Rocket Mom

After 20 minutes in the basement with our 10-year-old son Max, gluing wing-fin D to body-tube B, my husband collapsed onto a kitchen chair and announced that model rockets were not his thing.

My rocket men had begun their adventures with a Level 1 model: the Bandit. Its six parts came pre-painted, snap-together ready, deceiving them into thinking they were ready for Level 2: the Venus Probe.

But after several evenings of sifting through 20-odd pieces of engine mounts and centering rings strewn across the basement Ping-Pong table, the father half of this rocketing duo began to experience energy failure.

Each night's exchange of "Dad, are we going to work on the rocket?" and "It's pretty late, Max" increased the probability that our three-year-old twins would discover the rocket-in-progress. Should they decide rocket-building was their thing, we could expect a big-brother explosion of H-12 magnitude (which, according to Max's dog-eared rocket-supply catalog, could blast a living-room sofa skyward).

My husband's faltering interest, coupled with the volatility of housing a multipiece project in this multichild house, propelled me to a decisive juncture. It was time to fast-forward construction of the Venus Probe or consign it to the Tomb of the Undone Projects, alongside the beginnings of our daughters' balsa-wood doll house, my yet-to-be quilted table runner, the twins' blank baby books, and an untamed unicycle.

The day I became a rocket mom, Max unfolded the Venus Probe instruction booklet on the breakfast table, landing a corner in his Wheaties bowl. He wiped the mess with his sleeve, then poked a stubby finger at Step 12 of 22, the point at which his father had abandoned ship.

If he could just get the fins on straight, only a bit of measuring-gluing-threading-taping-painting remained before he could apply the decals. He flipped the booklet over to show me an enhanced rendering of the finished missile: solid and resplendent, black-and-white with neon-yellow accents, poised to probe Venus, I assume.

I took a deep breath. "I can help, Max," I said. That's one small step for Mom.

One giant leap for Dad, who, discharged of his rocketing duties, began firing advice: "Let Max do the work himself; just supervise. Don't rush."

AS I saw it, my husband's "Don't rush" mentality had been a major source of drag on this project's momentum. I am a mother of six. I have, under pressure, slapped meals on the table in 6.2 minutes. When push comes to shove, I can push and shove four slow-moving scholars onto a school bus in less time than it takes to say, "But I haven't had breakfast!" (provided no one's picky about matching shoes).

My intended contribution to the Venus Probe effort was to provide a little H-12 mother-fire and see this missile launched by noon.

We began with the wing fins. Max squeezed a fat worm of glue onto the fuselage while I held it steady.

Data shown
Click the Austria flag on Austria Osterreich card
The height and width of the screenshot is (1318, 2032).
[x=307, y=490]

...

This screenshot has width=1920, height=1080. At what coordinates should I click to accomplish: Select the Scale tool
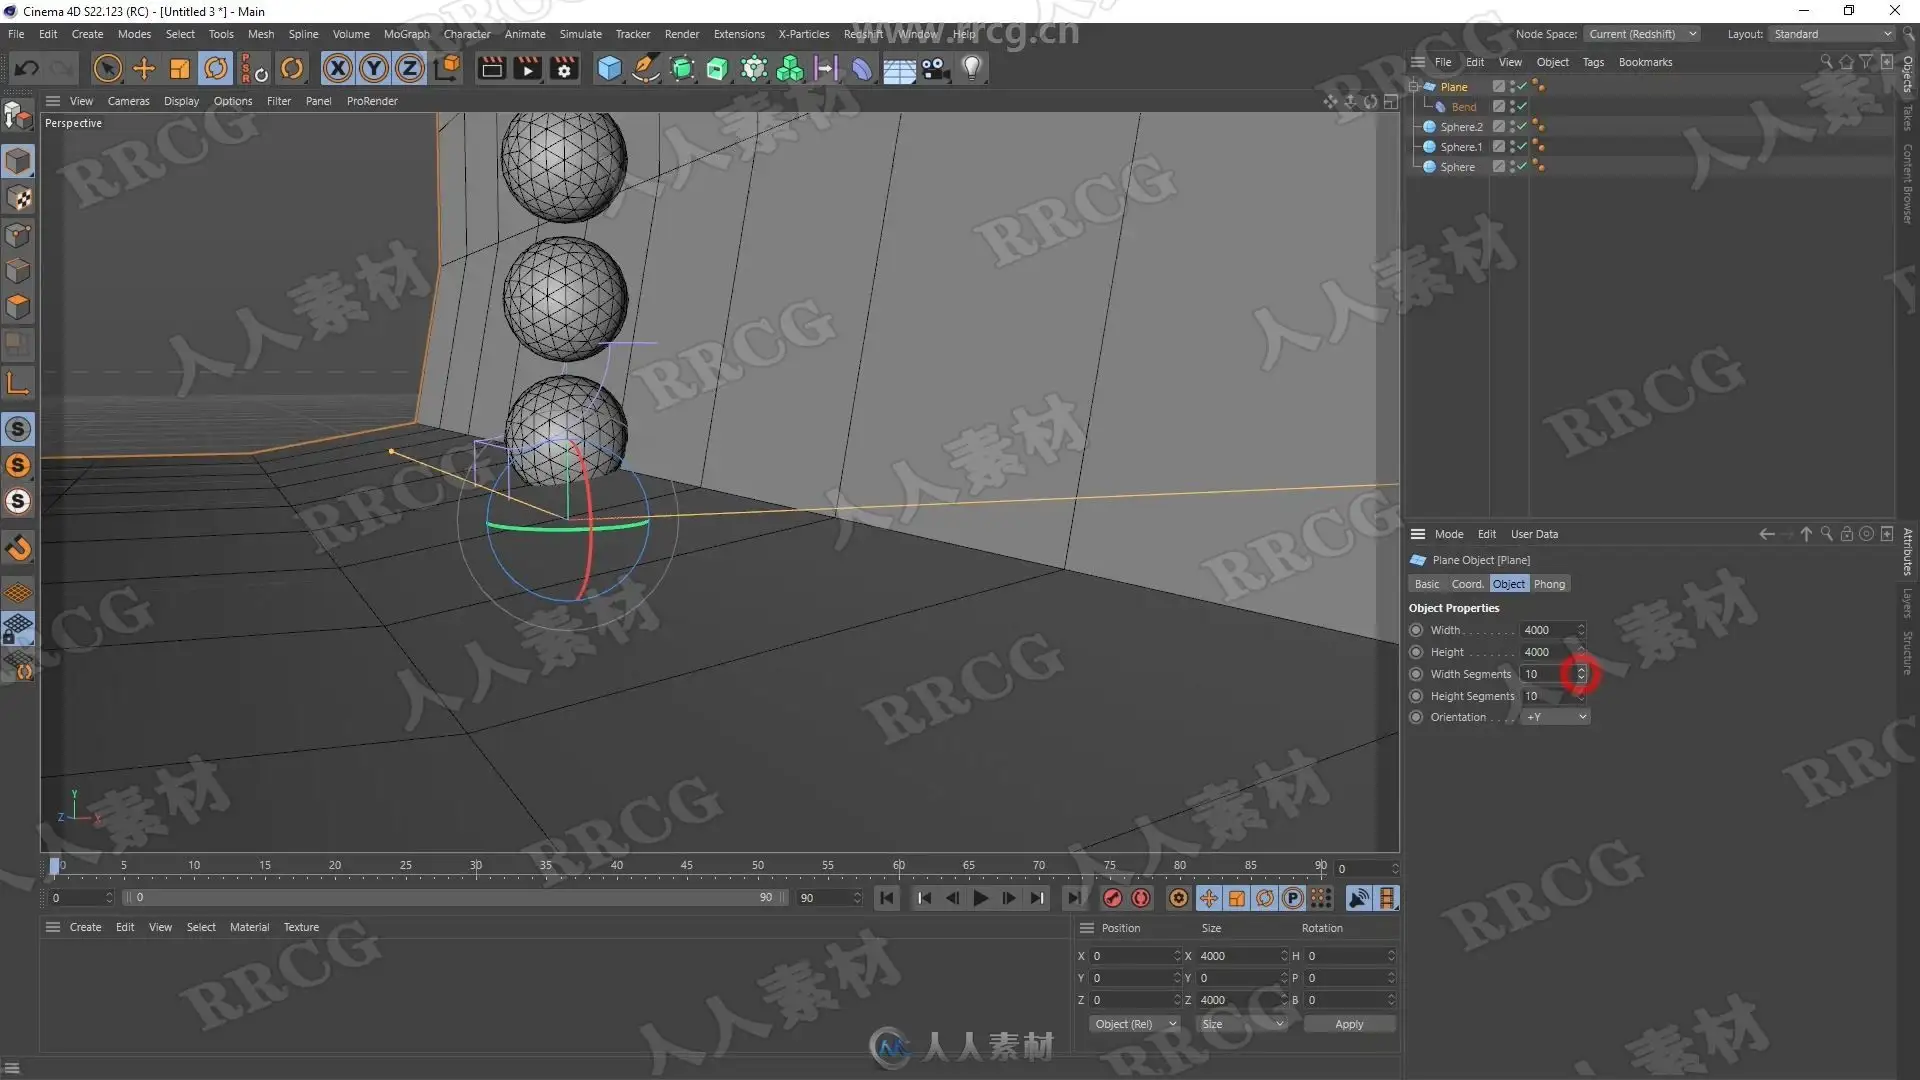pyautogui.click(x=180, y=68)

==

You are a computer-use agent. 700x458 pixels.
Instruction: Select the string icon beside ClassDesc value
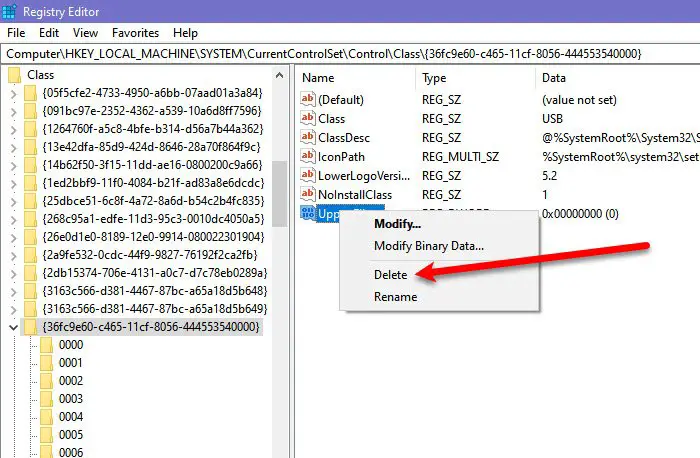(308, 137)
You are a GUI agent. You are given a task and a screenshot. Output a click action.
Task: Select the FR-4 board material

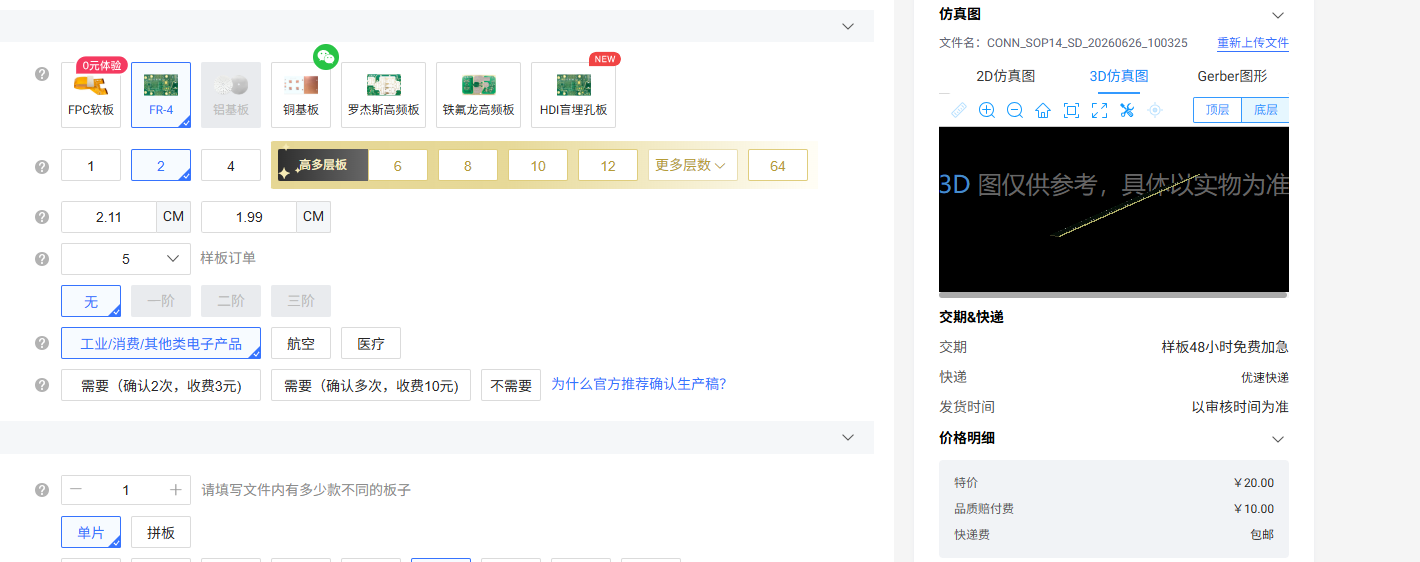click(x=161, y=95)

Exercise set
1. Answer these questions using the Rocket Mom text. Mark each answer with its letter.
(a) How old is Max?
(b) What was the name of the Level 1 model rocket?
(c) At which step of the instruction booklet did the father abandon the project?
2. Quote the Rocket Mom text from "If he could" to "step for Mom.".

Results in order
1.
(a) 10 years old
(b) The Bandit
(c) Step 12 of 22

2.
If he could just get the fins on straight, only a bit of measuring-gluing-threading-taping-painting remained before he could apply the decals. He flipped the booklet over to show me an enhanced rendering of the finished missile: solid and resplendent, black-and-white with neon-yellow accents, poised to probe Venus, I assume.

I took a deep breath. "I can help, Max," I said. That's one small step for Mom.